Theorems on concurrence of lines, segments, or circles associated
with triangles all deal with three or more objects passing through
the same point. The theorems that follow are fundamental
proofs that should be part of secondary school geometry.
1. Prove: The perpendicular bisector
of the sides of a triangle meet at a point which is equally distant
from the vertices of the triangle.
2. This point of concurrence is the circumcenter
of the triangle and the circle through the three vertices with
center at the point of concurrence is the circumcircle.
Show a construction for the circumcircle of any triangle.

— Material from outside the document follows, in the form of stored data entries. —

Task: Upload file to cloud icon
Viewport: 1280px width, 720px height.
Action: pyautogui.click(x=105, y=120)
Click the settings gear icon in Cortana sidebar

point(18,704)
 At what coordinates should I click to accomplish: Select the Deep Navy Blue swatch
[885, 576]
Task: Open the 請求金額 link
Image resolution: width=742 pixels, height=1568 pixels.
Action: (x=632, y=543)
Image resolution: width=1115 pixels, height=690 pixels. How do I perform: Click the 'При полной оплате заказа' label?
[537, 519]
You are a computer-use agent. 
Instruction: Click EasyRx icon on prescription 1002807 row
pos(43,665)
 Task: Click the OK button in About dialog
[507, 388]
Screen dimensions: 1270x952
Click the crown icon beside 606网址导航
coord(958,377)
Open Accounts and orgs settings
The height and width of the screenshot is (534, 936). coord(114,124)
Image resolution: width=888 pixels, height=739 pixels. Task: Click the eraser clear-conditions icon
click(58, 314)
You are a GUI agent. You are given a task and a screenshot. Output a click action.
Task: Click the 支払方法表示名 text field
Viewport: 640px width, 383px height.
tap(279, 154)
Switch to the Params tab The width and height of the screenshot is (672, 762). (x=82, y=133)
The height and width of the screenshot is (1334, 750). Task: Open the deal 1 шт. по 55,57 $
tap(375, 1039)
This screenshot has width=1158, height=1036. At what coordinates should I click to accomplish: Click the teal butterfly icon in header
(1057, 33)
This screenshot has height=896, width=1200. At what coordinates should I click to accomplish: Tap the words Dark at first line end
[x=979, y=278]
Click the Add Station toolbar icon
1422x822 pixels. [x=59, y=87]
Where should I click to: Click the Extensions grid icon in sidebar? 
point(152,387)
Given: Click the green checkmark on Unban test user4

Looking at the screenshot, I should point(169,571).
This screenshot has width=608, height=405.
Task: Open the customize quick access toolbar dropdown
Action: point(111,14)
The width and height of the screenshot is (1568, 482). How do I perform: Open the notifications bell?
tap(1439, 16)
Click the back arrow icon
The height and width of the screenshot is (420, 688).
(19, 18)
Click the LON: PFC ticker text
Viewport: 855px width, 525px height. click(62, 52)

3 Prove. The bisectors of the angles
of a triangle meet at a point that is equally distant from the
sides of the triangle.
4. This point of concurrence is the incenter
of the triangle and the circle with center at the incenter and
tangent to each of the three sides of the triangle is the incircle.
Show a construction for the incircle of any triangle.
5. Prove. Let the sides of a triangle
be extended so as to indicate the external angles. The
bisectors of the external angles on one side of a triangle and
the bisector of the opposite internal angle are concurrent.
6. This point of concurrency of the two external
angle bisectors and the corresponding opposite internal angle
bisector is an excenter. The circle with center at the
excenter and tangent to the lines of the sides of the triangle
is an excircle. Each triangle has three excenters and three
excircles. Show a construction for the excircles of a triangle.
Prove. The medians of a triangle are concurrent and intersect
each other in a ratio of 2:1.
8. Prove. The perpendiculars from each
vertex to the line of the opposite side of a triangle are concurrent.